Software Engineering Glossary

Heartbeat

Also known as: Liveness Probe Keep Alive

A heartbeat is a small message a node sends every so often to say it is still alive. If the heartbeats stop, other nodes assume it has failed and react by expiring leases, picking a new leader, or moving traffic away. Heartbeats are the simplest way to turn the idea of liveness into something a system can act on.

Key Takeaways

  • Heartbeats are the cheapest way to ask if a node is still alive without coordinating with anyone else.
  • The heartbeat interval and the timeout decide how fast you recover. Shorter is faster but noisier and more error prone on a slow network.
  • Heartbeats power lease renewal, the steady state in Raft, gossip style failure detection, and load balancer health checks.
  • Heartbeats can lie. A node can keep sending them while making no real progress.

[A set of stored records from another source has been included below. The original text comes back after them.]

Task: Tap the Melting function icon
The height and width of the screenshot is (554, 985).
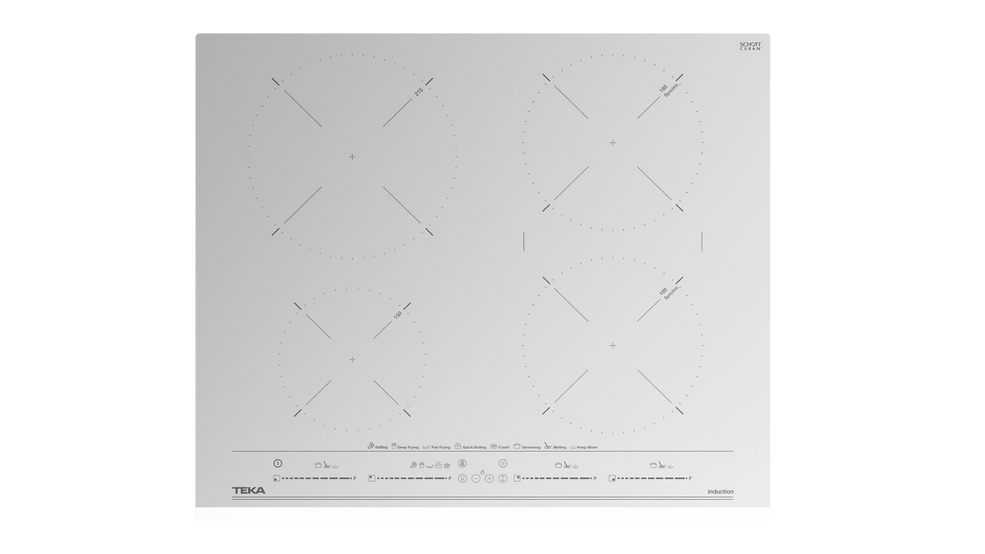Action: point(548,446)
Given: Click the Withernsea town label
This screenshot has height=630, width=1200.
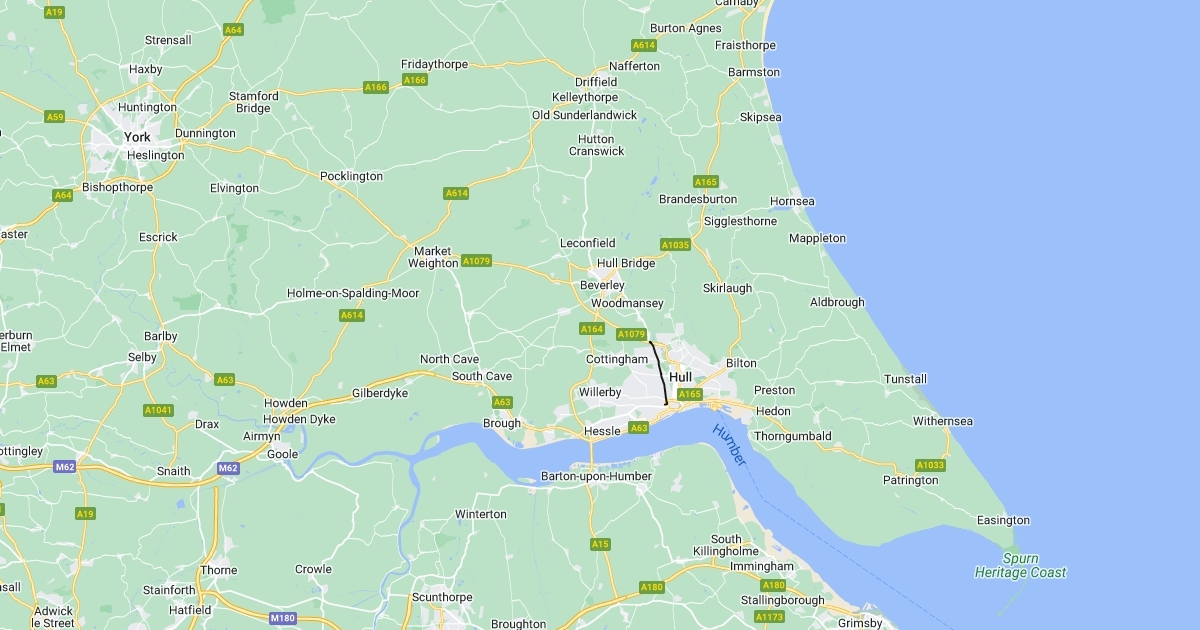Looking at the screenshot, I should pos(942,421).
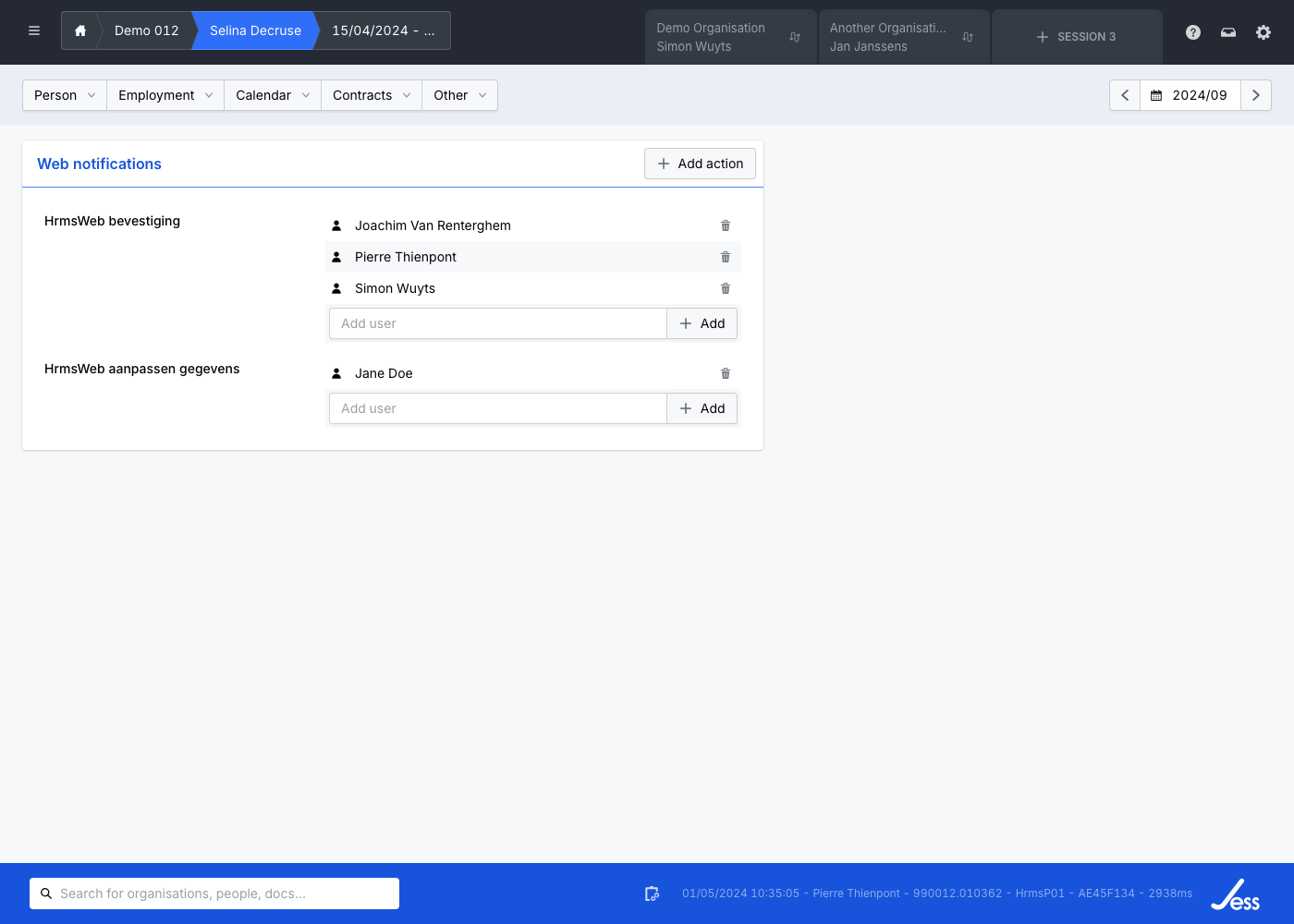The image size is (1294, 924).
Task: Add user to HrmsWeb aanpassen gegevens
Action: click(x=702, y=408)
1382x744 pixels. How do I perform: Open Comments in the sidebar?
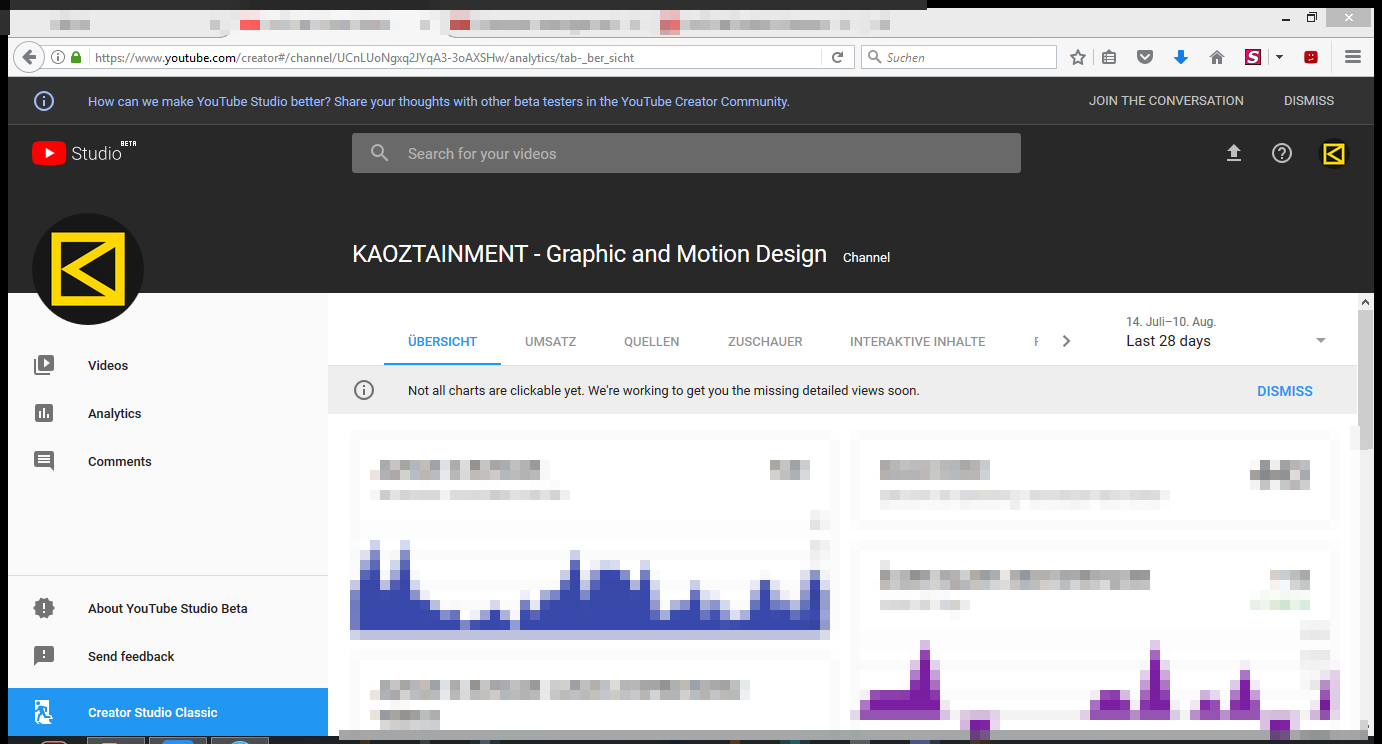[119, 462]
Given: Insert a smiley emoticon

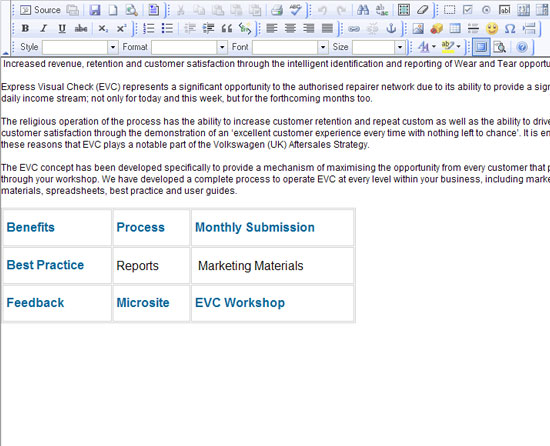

If correctness matters, also check that work is moving forward.

How It Works

  1. Each node sends a small message every 100ms to a few seconds to its peers, a coordinator, or a control plane.
  2. Each receiver tracks the last heartbeat time per peer.
  3. If the gap goes over the timeout, usually 3 to 10 times the interval, the peer is marked suspect or dead.
  4. Other things kick in next, like lease expiry, failover, leader election, or rebalancing.

Where It Is Used

  • Kubernetes kubelets renew node heartbeats through the Lease API to prove the node is alive.
  • Raft leaders send AppendEntries heartbeats to stop followers from starting new elections.
  • Cassandra and DynamoDB use gossip heartbeats so every node has an eventually consistent view of who is in the cluster.